● What you need to do
Put the lines below into a JSON list of strings, one string per line, skipping blank lines. Leave the pictures out of the answer.
#### Task data
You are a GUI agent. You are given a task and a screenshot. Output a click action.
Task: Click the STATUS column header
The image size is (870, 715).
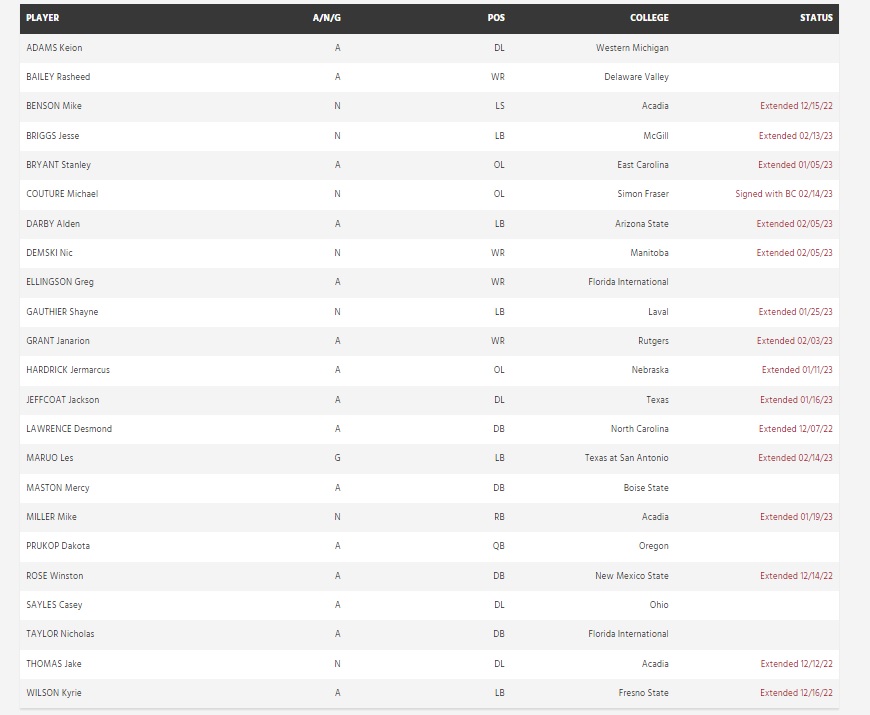pos(816,18)
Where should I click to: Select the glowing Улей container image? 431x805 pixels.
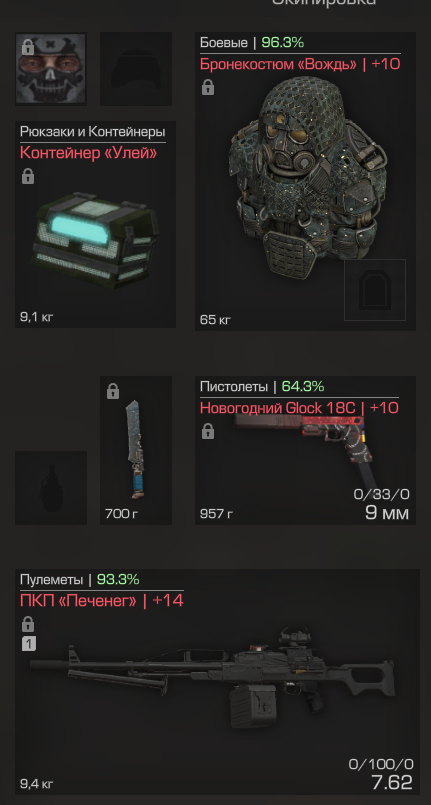click(95, 239)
########
● Solution to this task
[
  "You are a GUI agent. You are given a task and a screenshot. Output a click action.",
  "Task: Click the STATUS column header",
  "The image size is (870, 715).",
  "pos(816,18)",
  "Where should I click to: Select the glowing Улей container image? 431x805 pixels.",
  "click(95, 239)"
]